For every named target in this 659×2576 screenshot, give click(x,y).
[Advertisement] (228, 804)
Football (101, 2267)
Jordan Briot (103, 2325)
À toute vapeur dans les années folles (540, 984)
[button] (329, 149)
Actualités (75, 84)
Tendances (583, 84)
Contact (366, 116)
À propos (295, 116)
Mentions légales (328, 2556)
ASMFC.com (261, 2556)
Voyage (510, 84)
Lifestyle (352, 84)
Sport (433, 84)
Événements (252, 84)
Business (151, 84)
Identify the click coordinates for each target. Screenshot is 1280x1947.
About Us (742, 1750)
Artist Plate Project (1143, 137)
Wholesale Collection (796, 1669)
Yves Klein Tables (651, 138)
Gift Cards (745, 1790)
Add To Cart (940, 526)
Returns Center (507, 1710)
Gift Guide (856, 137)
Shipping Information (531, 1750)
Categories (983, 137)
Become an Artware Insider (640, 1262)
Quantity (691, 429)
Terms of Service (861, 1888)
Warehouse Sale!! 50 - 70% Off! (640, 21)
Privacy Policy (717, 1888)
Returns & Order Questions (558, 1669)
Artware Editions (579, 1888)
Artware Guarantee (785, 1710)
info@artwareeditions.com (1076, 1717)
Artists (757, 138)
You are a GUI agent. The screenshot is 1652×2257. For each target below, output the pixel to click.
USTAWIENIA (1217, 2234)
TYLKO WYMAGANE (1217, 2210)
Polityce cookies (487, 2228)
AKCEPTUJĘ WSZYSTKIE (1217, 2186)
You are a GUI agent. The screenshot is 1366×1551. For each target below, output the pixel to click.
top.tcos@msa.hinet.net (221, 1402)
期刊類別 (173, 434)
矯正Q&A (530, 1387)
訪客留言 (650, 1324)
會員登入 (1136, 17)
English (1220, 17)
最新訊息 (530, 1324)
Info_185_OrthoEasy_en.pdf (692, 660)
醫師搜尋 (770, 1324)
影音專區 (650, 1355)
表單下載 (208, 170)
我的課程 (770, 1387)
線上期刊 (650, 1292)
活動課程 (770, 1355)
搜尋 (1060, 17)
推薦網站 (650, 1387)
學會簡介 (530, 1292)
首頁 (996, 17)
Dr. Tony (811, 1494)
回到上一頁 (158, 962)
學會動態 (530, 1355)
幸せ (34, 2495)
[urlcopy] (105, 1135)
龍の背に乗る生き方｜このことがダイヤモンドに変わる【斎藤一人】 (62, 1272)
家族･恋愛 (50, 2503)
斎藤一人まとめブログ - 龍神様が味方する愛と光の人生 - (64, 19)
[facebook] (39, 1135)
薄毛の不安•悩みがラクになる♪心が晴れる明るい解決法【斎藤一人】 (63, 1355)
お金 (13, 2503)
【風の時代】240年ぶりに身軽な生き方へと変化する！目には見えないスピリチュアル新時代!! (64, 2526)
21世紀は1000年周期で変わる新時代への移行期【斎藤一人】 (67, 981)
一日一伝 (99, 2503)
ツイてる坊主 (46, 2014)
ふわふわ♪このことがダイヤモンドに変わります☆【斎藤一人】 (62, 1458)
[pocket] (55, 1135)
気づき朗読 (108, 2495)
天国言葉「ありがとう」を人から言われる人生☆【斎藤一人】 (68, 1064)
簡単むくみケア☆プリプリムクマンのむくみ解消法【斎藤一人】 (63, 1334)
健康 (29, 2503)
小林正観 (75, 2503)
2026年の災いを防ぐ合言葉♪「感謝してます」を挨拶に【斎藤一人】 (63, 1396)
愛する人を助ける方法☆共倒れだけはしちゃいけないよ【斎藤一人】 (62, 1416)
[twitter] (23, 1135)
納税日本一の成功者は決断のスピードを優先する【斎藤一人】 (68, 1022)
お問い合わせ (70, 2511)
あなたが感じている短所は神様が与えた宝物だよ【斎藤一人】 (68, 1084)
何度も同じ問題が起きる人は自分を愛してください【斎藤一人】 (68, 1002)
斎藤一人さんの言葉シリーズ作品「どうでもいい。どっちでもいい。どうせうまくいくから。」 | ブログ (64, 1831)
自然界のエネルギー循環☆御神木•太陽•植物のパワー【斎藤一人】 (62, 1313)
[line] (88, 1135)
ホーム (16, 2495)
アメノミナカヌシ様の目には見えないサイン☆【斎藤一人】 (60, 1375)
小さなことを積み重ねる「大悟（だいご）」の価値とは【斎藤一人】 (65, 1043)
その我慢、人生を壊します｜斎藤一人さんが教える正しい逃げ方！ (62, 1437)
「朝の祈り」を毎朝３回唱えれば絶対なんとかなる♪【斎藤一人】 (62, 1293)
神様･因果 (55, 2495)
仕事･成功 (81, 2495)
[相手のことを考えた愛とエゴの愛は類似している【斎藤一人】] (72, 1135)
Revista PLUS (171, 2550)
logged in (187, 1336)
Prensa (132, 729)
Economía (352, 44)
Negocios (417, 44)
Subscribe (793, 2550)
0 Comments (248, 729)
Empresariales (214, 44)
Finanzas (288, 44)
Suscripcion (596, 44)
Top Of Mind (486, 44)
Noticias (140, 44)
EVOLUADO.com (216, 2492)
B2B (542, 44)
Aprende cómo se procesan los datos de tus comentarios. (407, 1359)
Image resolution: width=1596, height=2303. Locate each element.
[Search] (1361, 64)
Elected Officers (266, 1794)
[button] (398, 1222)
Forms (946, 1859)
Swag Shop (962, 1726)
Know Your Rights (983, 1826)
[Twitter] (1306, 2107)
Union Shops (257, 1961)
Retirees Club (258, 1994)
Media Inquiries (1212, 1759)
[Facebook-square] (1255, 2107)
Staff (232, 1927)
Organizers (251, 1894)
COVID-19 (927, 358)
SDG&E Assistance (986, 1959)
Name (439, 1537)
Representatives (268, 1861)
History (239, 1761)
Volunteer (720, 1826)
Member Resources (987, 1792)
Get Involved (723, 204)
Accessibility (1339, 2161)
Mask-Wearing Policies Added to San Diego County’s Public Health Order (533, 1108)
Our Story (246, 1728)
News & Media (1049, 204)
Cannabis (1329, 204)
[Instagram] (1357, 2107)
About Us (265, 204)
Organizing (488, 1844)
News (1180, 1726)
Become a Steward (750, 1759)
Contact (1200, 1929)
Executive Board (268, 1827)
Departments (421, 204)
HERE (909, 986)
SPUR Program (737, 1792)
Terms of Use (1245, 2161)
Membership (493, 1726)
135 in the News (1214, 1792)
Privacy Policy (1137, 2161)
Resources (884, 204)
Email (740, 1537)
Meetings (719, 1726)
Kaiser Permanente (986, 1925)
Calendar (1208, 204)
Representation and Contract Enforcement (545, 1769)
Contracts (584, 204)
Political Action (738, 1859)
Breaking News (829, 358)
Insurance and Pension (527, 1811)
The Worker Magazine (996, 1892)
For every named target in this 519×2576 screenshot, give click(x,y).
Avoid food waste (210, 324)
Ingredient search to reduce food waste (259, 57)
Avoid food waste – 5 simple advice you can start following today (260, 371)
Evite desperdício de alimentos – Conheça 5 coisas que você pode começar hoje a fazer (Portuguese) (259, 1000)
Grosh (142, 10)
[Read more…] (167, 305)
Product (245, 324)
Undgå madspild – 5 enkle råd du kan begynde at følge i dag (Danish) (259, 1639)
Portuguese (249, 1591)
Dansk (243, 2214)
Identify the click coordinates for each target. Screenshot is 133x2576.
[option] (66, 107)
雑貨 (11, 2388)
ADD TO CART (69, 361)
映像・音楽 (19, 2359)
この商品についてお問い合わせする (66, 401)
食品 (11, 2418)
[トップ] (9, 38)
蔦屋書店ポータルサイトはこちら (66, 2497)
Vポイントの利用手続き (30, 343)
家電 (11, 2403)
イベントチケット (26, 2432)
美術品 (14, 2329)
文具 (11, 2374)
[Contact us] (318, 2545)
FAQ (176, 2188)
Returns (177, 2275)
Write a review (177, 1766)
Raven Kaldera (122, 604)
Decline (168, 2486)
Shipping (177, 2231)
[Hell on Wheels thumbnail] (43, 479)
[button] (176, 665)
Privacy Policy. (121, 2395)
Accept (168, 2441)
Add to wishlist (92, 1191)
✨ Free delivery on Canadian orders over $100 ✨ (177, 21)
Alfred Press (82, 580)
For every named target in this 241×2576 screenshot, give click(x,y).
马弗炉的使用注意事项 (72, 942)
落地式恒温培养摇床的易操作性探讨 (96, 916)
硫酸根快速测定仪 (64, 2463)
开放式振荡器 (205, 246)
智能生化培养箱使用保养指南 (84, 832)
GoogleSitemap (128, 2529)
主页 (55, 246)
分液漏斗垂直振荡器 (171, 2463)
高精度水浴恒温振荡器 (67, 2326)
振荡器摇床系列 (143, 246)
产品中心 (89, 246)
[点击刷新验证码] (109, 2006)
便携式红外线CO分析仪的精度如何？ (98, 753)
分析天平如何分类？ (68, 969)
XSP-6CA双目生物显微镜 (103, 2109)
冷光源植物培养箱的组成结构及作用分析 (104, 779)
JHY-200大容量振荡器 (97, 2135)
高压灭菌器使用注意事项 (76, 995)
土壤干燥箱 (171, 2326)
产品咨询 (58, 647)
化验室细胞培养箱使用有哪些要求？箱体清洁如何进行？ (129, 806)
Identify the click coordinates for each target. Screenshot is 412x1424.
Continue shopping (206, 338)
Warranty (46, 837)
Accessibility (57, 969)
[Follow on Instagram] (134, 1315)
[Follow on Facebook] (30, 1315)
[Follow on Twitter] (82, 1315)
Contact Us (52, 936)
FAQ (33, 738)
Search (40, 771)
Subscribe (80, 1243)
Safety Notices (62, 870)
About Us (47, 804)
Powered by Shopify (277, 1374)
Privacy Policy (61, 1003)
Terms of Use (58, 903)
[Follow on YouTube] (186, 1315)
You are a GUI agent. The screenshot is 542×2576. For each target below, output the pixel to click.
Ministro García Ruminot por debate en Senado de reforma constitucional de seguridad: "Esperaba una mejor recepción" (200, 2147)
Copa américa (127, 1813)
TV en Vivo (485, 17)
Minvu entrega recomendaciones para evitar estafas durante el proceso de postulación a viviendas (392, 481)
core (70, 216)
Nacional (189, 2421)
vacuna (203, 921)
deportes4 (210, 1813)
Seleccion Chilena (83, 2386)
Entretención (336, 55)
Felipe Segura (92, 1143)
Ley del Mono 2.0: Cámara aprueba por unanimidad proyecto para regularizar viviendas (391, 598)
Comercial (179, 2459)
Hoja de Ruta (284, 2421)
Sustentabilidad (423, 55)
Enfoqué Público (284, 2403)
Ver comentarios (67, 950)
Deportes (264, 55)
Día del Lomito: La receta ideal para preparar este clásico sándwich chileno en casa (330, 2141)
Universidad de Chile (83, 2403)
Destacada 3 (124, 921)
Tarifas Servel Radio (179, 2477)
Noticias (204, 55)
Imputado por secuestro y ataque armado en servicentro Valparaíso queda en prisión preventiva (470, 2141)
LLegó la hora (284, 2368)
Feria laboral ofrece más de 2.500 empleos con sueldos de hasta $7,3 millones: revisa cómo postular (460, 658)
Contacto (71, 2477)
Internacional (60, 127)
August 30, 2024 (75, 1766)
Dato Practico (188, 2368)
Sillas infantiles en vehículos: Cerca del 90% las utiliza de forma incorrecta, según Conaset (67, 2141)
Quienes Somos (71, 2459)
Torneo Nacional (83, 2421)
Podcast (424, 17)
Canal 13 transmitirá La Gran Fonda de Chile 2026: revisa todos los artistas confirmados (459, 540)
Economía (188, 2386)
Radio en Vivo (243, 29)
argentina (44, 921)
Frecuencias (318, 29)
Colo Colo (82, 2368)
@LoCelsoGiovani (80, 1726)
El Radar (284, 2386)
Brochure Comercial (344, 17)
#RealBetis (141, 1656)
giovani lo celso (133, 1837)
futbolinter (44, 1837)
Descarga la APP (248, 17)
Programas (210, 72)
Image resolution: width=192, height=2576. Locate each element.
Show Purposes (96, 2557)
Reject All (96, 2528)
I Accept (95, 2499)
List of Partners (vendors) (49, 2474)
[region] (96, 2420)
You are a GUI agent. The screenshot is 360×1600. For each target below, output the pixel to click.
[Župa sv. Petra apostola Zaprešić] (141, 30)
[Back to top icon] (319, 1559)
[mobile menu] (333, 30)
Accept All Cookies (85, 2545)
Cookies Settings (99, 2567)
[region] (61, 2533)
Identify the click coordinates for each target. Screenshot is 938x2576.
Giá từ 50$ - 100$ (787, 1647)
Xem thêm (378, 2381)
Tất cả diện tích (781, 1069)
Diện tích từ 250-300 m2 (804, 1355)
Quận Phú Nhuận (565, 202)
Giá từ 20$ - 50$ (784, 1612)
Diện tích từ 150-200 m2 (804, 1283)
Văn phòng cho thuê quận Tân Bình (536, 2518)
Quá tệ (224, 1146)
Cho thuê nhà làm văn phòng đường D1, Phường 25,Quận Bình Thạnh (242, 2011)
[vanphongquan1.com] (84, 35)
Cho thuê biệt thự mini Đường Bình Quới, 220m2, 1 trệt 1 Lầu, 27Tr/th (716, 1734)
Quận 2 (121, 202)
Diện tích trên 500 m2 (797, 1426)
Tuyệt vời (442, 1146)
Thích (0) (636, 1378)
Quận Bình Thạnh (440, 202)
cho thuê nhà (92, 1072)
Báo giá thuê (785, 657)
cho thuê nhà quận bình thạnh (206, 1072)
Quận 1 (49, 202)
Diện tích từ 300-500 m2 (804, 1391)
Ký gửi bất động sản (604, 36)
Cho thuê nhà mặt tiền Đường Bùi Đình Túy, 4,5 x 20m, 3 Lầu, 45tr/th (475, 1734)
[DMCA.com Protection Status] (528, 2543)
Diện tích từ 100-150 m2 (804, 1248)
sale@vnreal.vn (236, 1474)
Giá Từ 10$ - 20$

▸ PROBLEM DETAILS
All lines from the beginning of the material above through the one with "You are a GUI agent. The screenshot is 1652×2257." need to be returned exactly; please return those and only those.

▸ EXERCISE RESULT
For every named target in this 659×2576 screenshot, give click(x,y).
[Advertisement] (228, 804)
Football (101, 2267)
Jordan Briot (103, 2325)
À toute vapeur dans les années folles (540, 984)
[button] (329, 149)
Actualités (75, 84)
Tendances (583, 84)
Contact (366, 116)
À propos (295, 116)
Mentions légales (328, 2556)
ASMFC.com (261, 2556)
Voyage (510, 84)
Lifestyle (352, 84)
Sport (433, 84)
Événements (252, 84)
Business (151, 84)
Identify the click coordinates for each target. Screenshot is 1280x1947.
About Us (742, 1750)
Artist Plate Project (1143, 137)
Wholesale Collection (796, 1669)
Yves Klein Tables (651, 138)
Gift Cards (745, 1790)
Add To Cart (940, 526)
Returns Center (507, 1710)
Gift Guide (856, 137)
Shipping Information (531, 1750)
Categories (983, 137)
Become an Artware Insider (640, 1262)
Quantity (691, 429)
Terms of Service (861, 1888)
Warehouse Sale!! 50 - 70% Off! (640, 21)
Privacy Policy (717, 1888)
Returns & Order Questions (558, 1669)
Artware Editions (579, 1888)
Artware Guarantee (785, 1710)
info@artwareeditions.com (1076, 1717)
Artists (757, 138)
You are a GUI agent. The screenshot is 1652×2257. For each target below, output the pixel to click.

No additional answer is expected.